_REQUIRED WORK_: Can you reproduce word for word the records starting at the line containing "You are a GUI" and ending at the line containing "Instruction: Click the"?

Rows on where targets appear:
● ● ●

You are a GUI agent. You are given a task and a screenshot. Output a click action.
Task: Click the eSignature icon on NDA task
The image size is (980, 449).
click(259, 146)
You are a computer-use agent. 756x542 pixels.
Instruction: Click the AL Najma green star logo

● ● ●

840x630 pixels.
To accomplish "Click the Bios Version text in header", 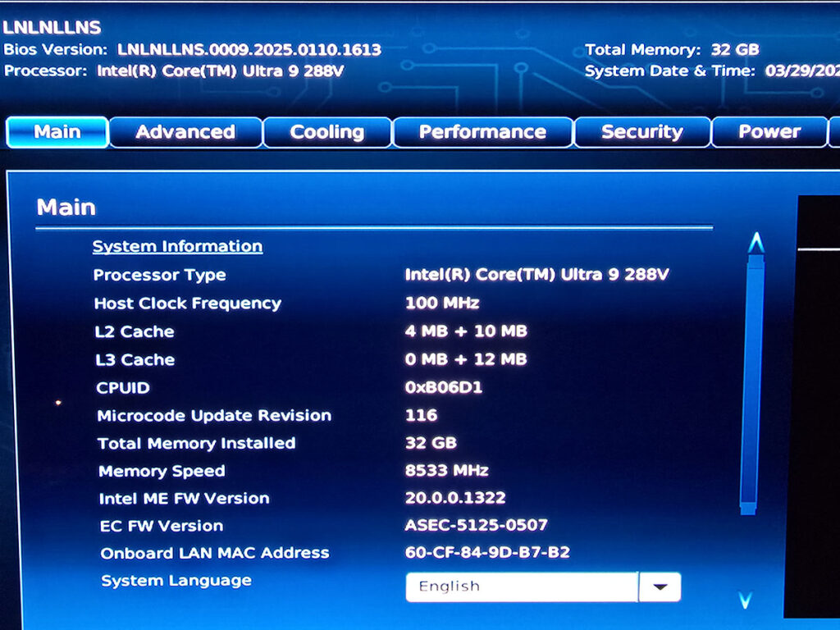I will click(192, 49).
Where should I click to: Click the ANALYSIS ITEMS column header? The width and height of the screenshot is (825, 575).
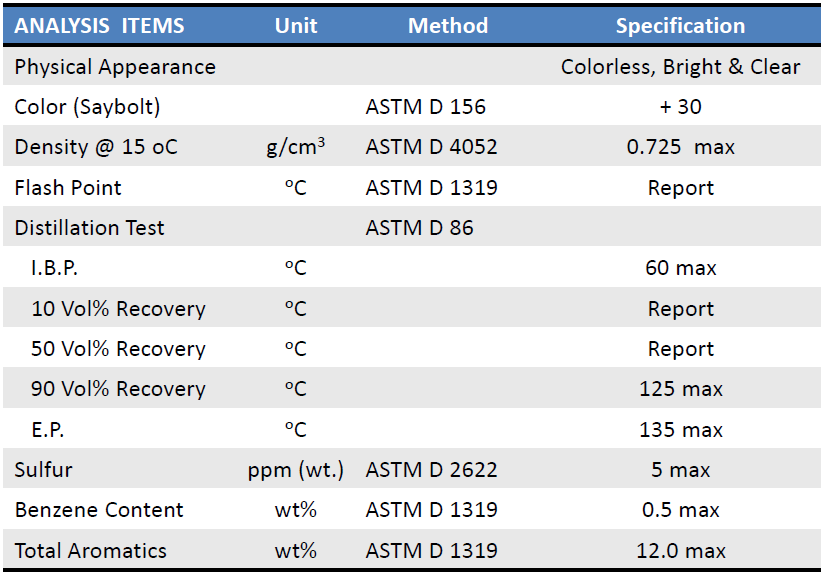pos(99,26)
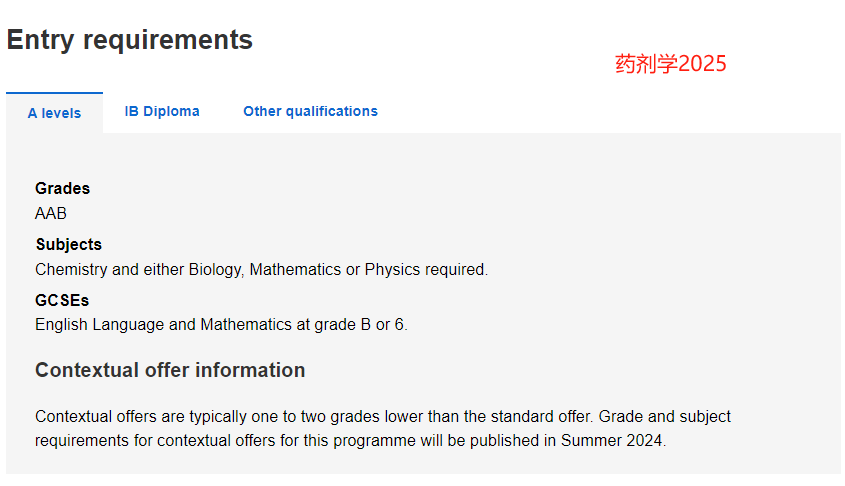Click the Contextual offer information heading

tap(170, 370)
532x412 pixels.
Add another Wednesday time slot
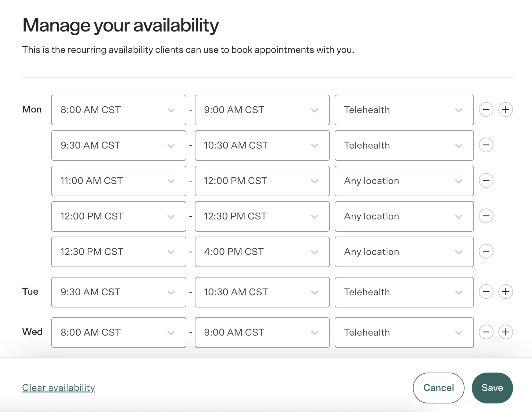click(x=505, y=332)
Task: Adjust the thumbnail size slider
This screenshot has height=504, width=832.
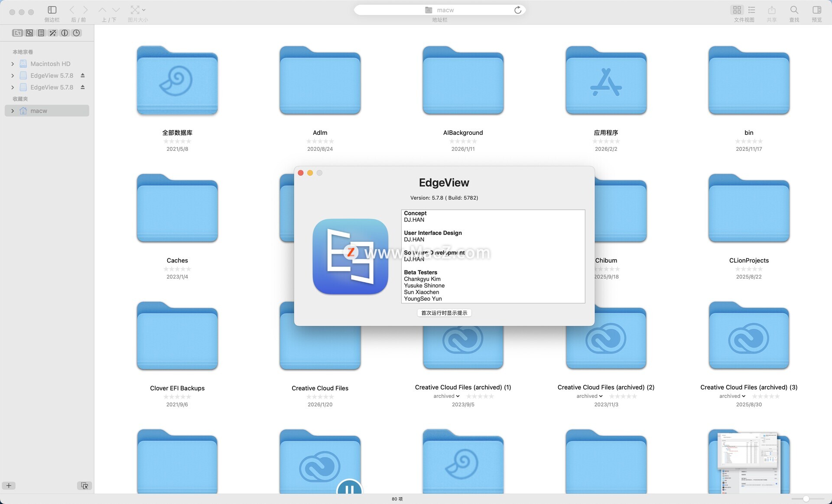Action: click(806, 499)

● ● ●

_WRITTEN RESPONSE_:
You are a GUI agent. You are given a task and a screenshot. Output a click action.
Task: Click the eSignature icon on NDA task
The image size is (980, 449).
click(259, 146)
You are a computer-use agent. 756x542 pixels.
Instruction: Click the AL Najma green star logo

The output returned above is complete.